Summary
While the general may not realize their full interaction with AI, throughout the day people are truly dependent on it, based on their conversation with a phone assistant or even in the backend of their bank they use. While comparing AI against its own metrics is an imperative part to ensure the highest of quality, this team compared how two different models compared when working in collaboration with Humans. To ensure there is a valid and fair comparison, there is a simple game (similar to Guess Who) where the AI has to work with other AI or humans to guess the selected image based on a series of questions. Though the AI and AI collaboration provides good results, the AI and Human collaboration is relatively weaker.
Reflection
I appreciate the competitive nature of comparing both the supervised learning (SL) and a reinforcement learning (RL) in the same type of game scenario of helping the human succeed by aiding the as best as it can. However as one of their contributions, I have issue with the relative comparison between the SL and RL bots. Within their contributions, they explicitly say they find “no significant difference in performance” between the different models. While they continue to describe the two methods performing approximately equally, their self-reported data describes a better model in most measurements. Within Table 1 (the comparison of humans working with each model), SL is reported as having a better (yet small) increase and decrease in Mean Rank and Mean Reciprocal Rank respectively (lower and then higher is better respectively). Within Table 2 (the comparison of the multitude of teams), there was only one scenario where the RL Model performed better than the SL Model. Lastly even in the participants self-reported perceptions, the SL Model only decreased performance in 1 of 6 different categories. Though it may be a small decrease in performance, they’re diction downplays part of the argument their making. Though I admit the SL model having a better Mean Rank by 0.3 (from Table 1 MR difference or Table 2 Human row) doesn’t appear to be a big difference, I believe part of their contribution statement “This suggests that while self-talk and RL are interesting directions to pursue for building better visual conversational agents…” is not an accurate description since by their own data it’s empirically disproven.
Questions
- Though I admit I focus on the representation of the data and the delivery of their contributions while they focus on the Human-in-the-loop aspect of the data, within the machine learning environment I imagine the decrease in accuracy (by 0.3 or approximately 5%) would not be described as insignificant. Do you think their verbiage is truly representative of the Machine Learning relevance?

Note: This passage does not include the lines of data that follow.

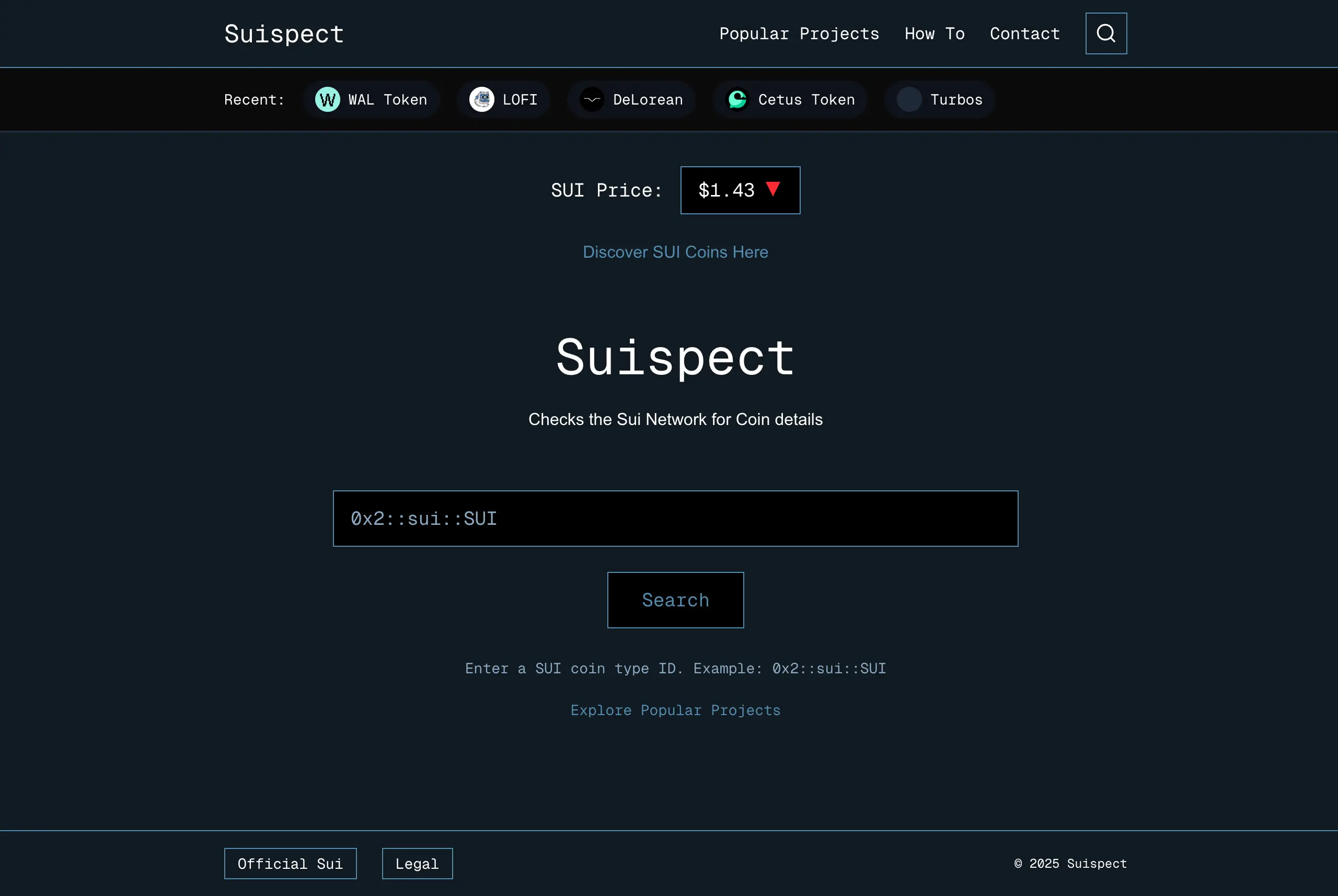The width and height of the screenshot is (1338, 896).
Task: Open Popular Projects menu
Action: (x=799, y=33)
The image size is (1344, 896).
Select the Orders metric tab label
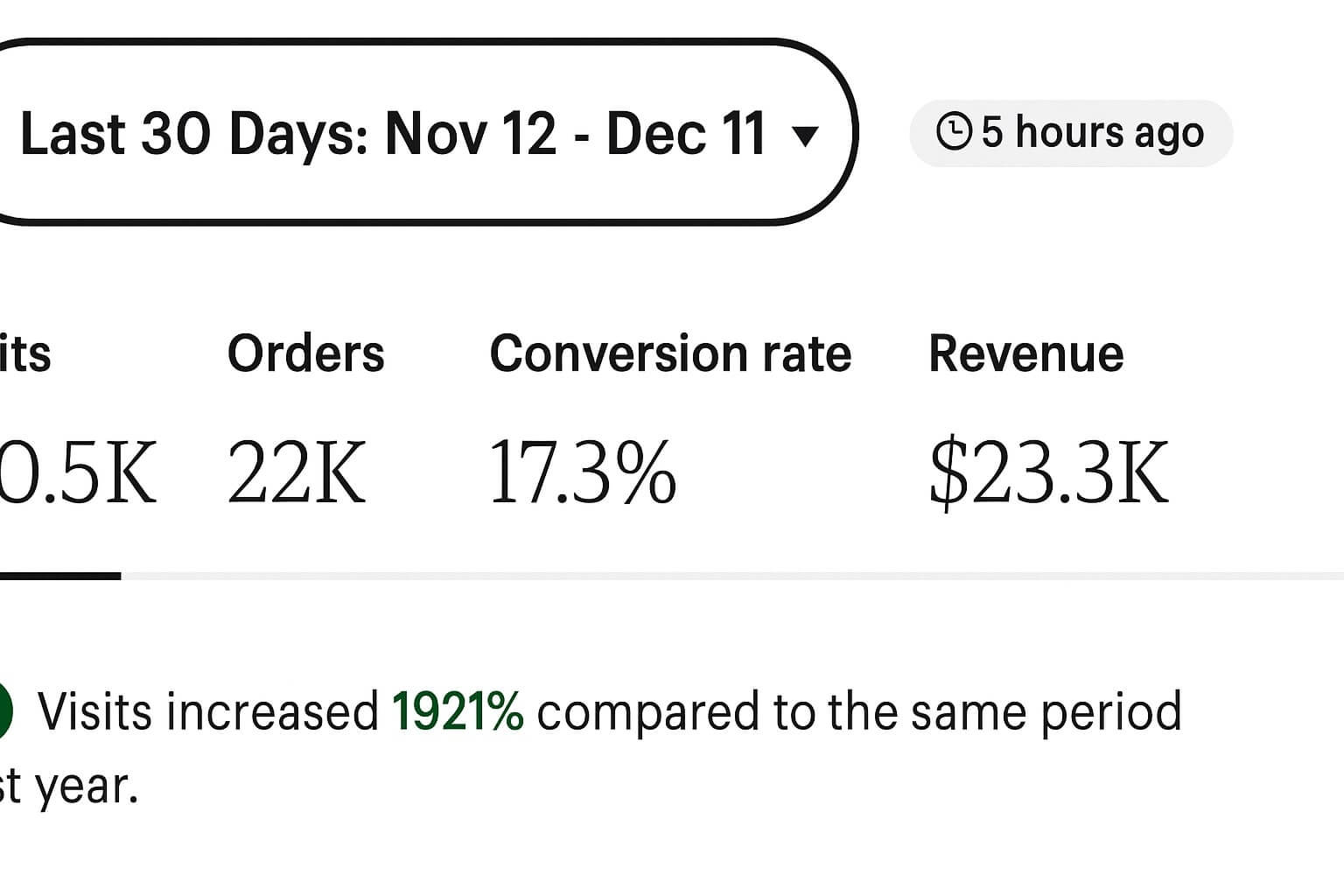pos(306,354)
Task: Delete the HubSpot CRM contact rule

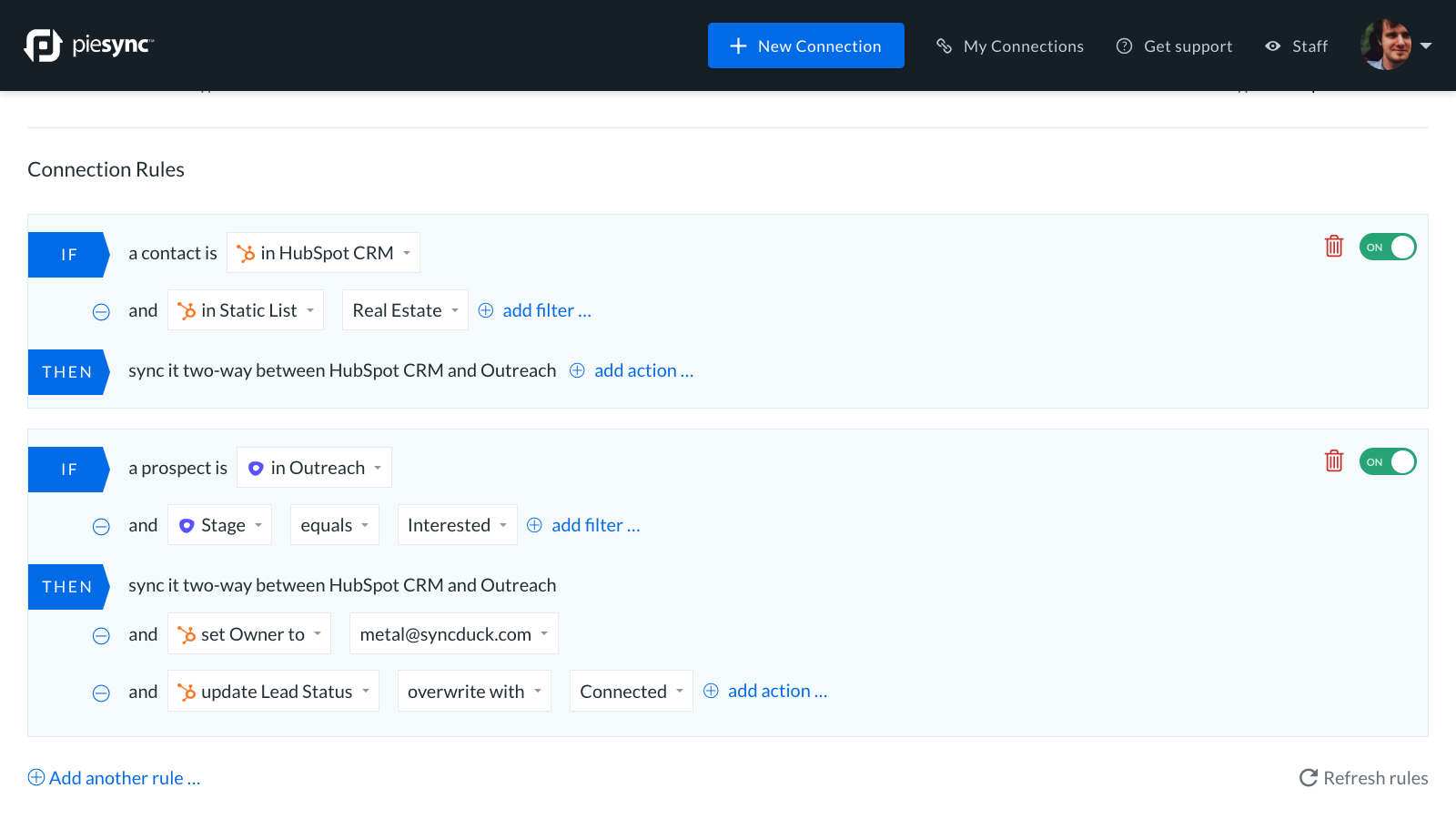Action: [x=1334, y=247]
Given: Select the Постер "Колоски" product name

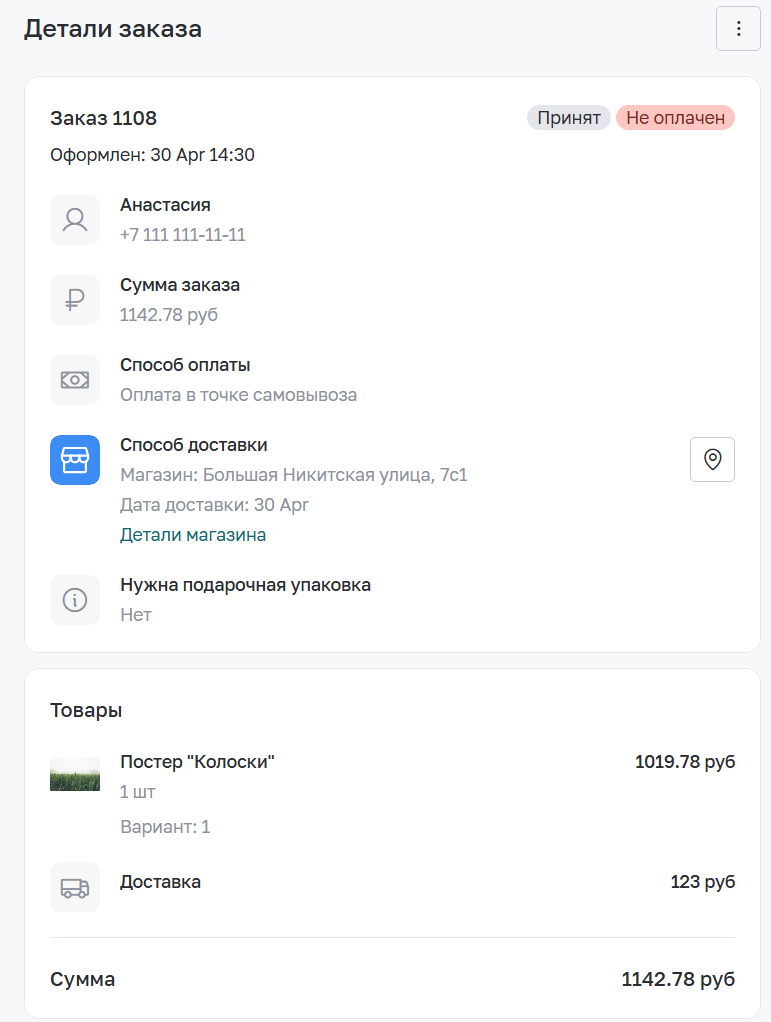Looking at the screenshot, I should (197, 762).
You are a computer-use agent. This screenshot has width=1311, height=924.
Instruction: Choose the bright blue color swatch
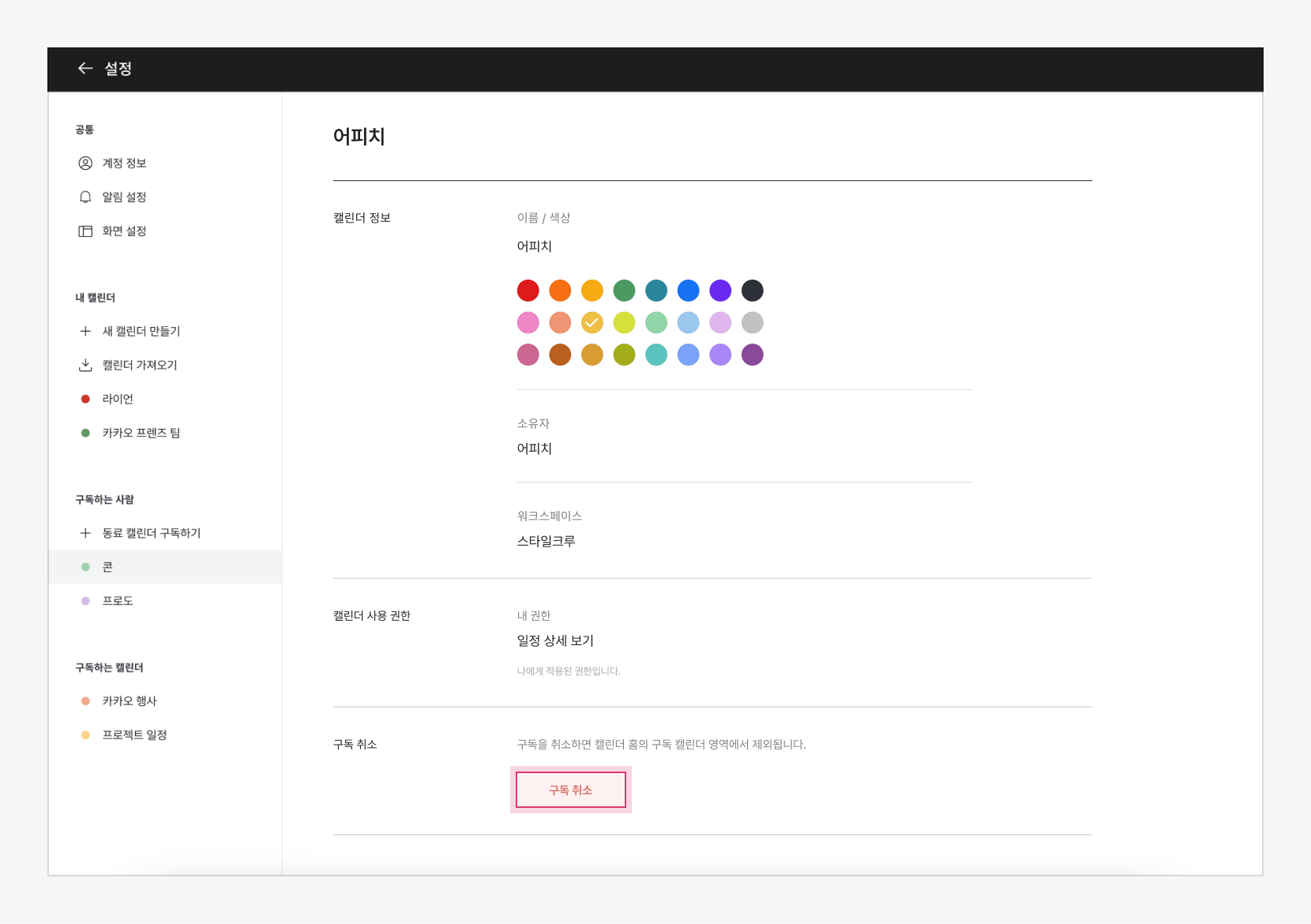click(689, 291)
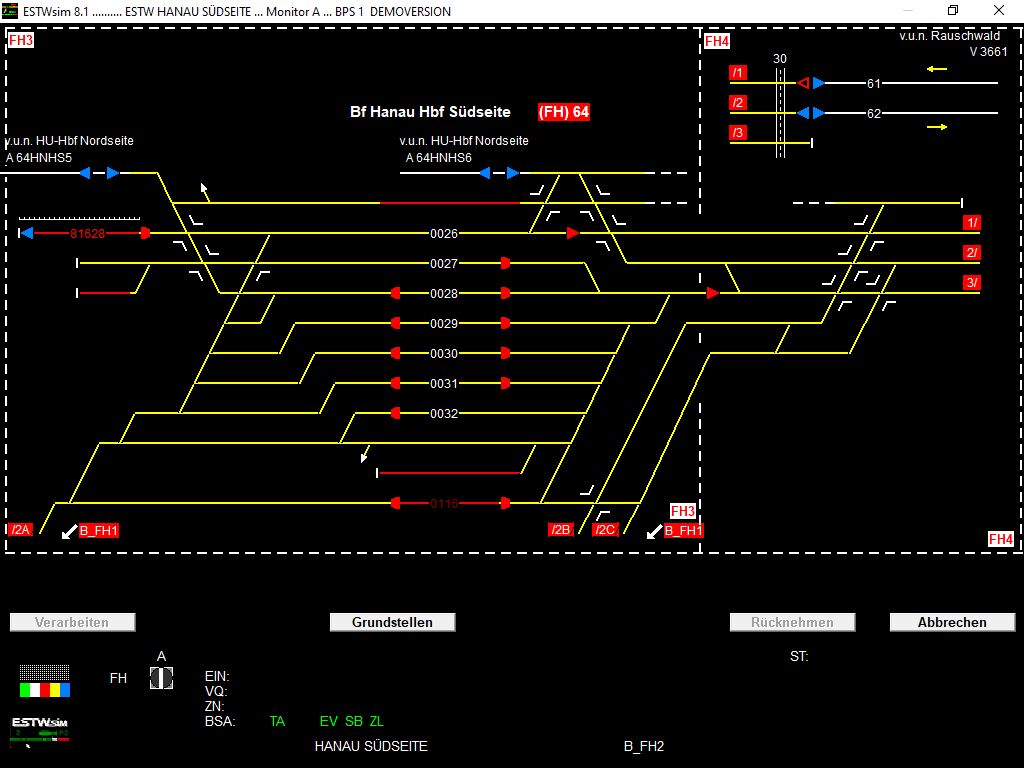This screenshot has width=1024, height=768.
Task: Select the blue signal arrows on track 62
Action: click(x=812, y=113)
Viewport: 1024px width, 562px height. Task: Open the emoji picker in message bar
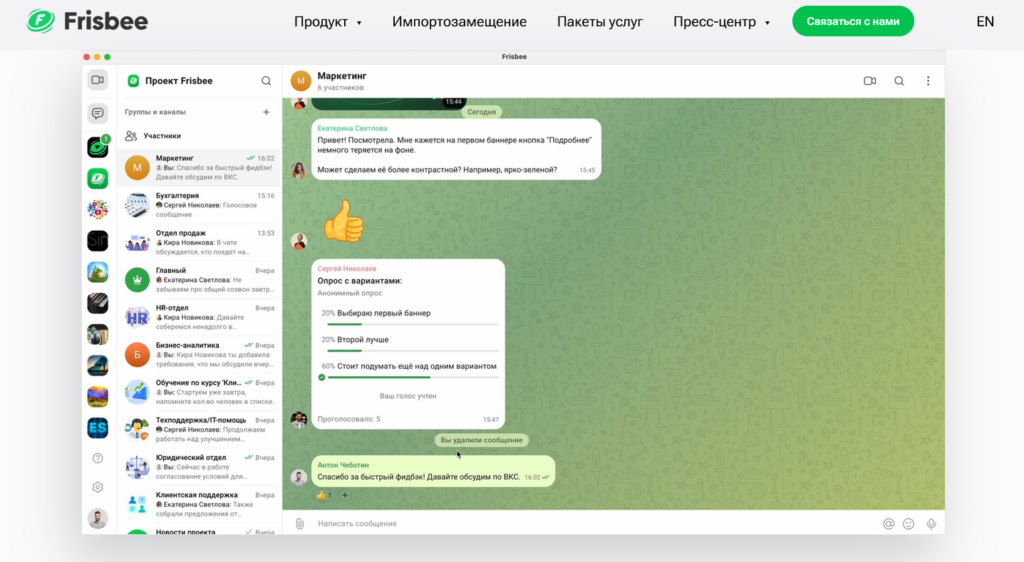(909, 523)
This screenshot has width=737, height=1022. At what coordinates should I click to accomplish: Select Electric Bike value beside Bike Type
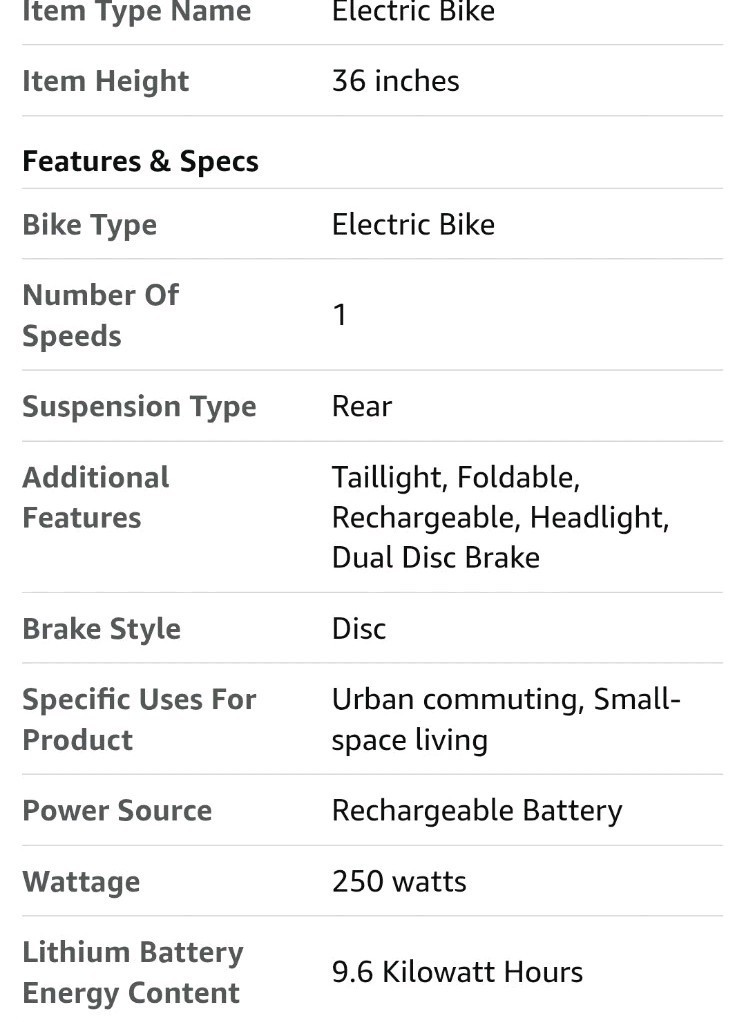coord(413,224)
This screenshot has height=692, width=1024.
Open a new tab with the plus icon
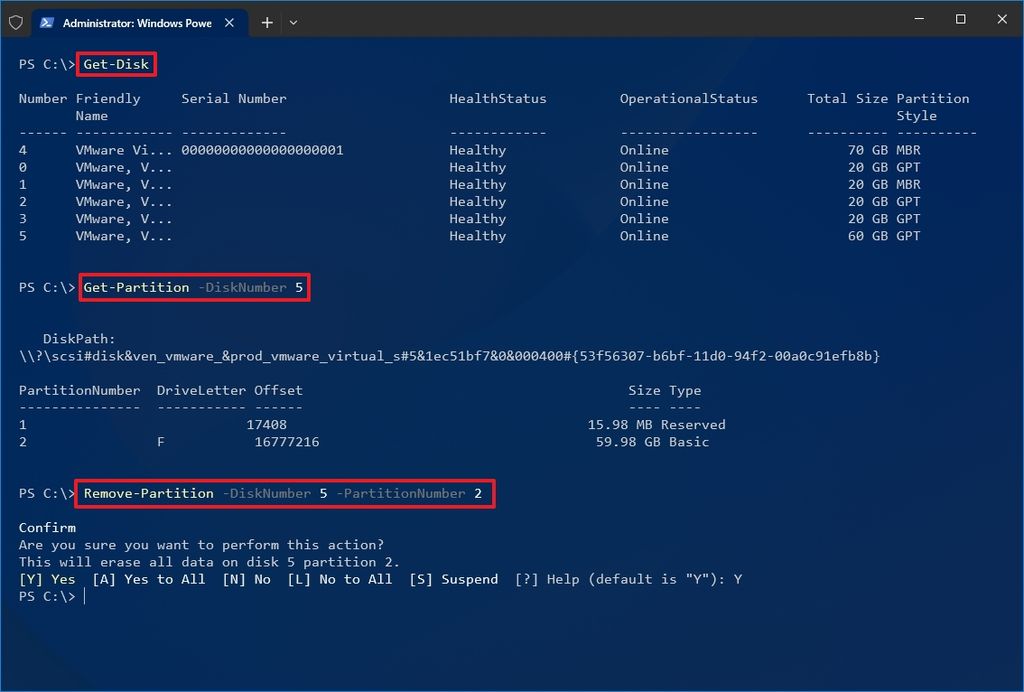(x=266, y=22)
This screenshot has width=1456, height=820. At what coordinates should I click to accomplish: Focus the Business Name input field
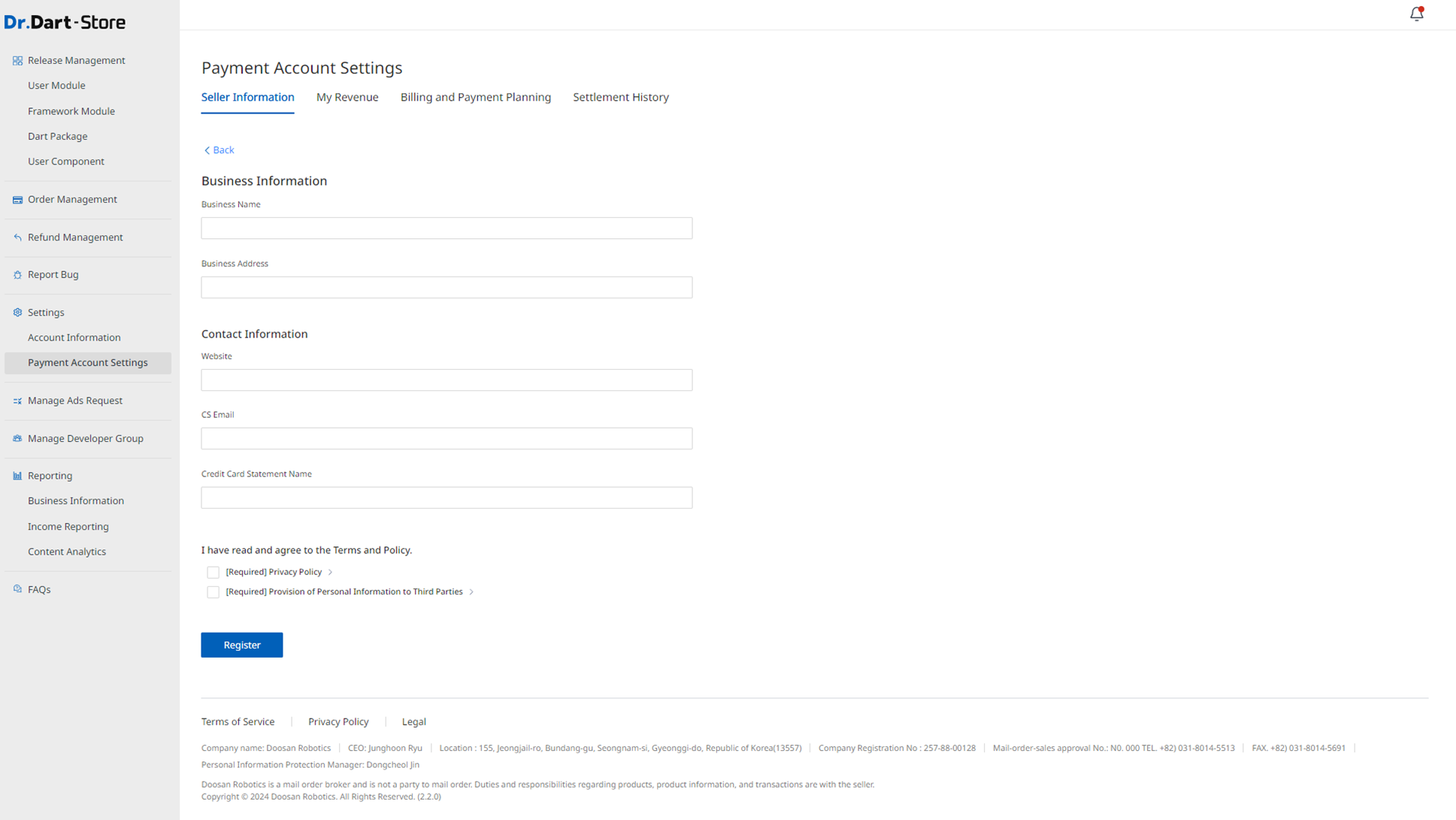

- Do you think more Turk Workers (they used data from at least 56 workers) or adding requirements of age would change their data?
- Though evaluating the quality of collaboration is imperative between Humans and AI to ensure AI’s are made adequately, it seems common there is a disparity between comparing that collaboration and AI with AI. Due to this disconnect their statement on progress between the two collaboration studies seems like a fundamental idea. Do you think this work is more idealistic in its contributions or fundamental?
Hi Miles,
To answer your third question, I do believe it’s fundamental for us to understand the relation between Human-AI collaboration especially when models are applied in a such manner. The contributions would have been more idealistic if it was applied to a model that does not need the Human-AI and would be sufficient to only study the AI-AI evaluation.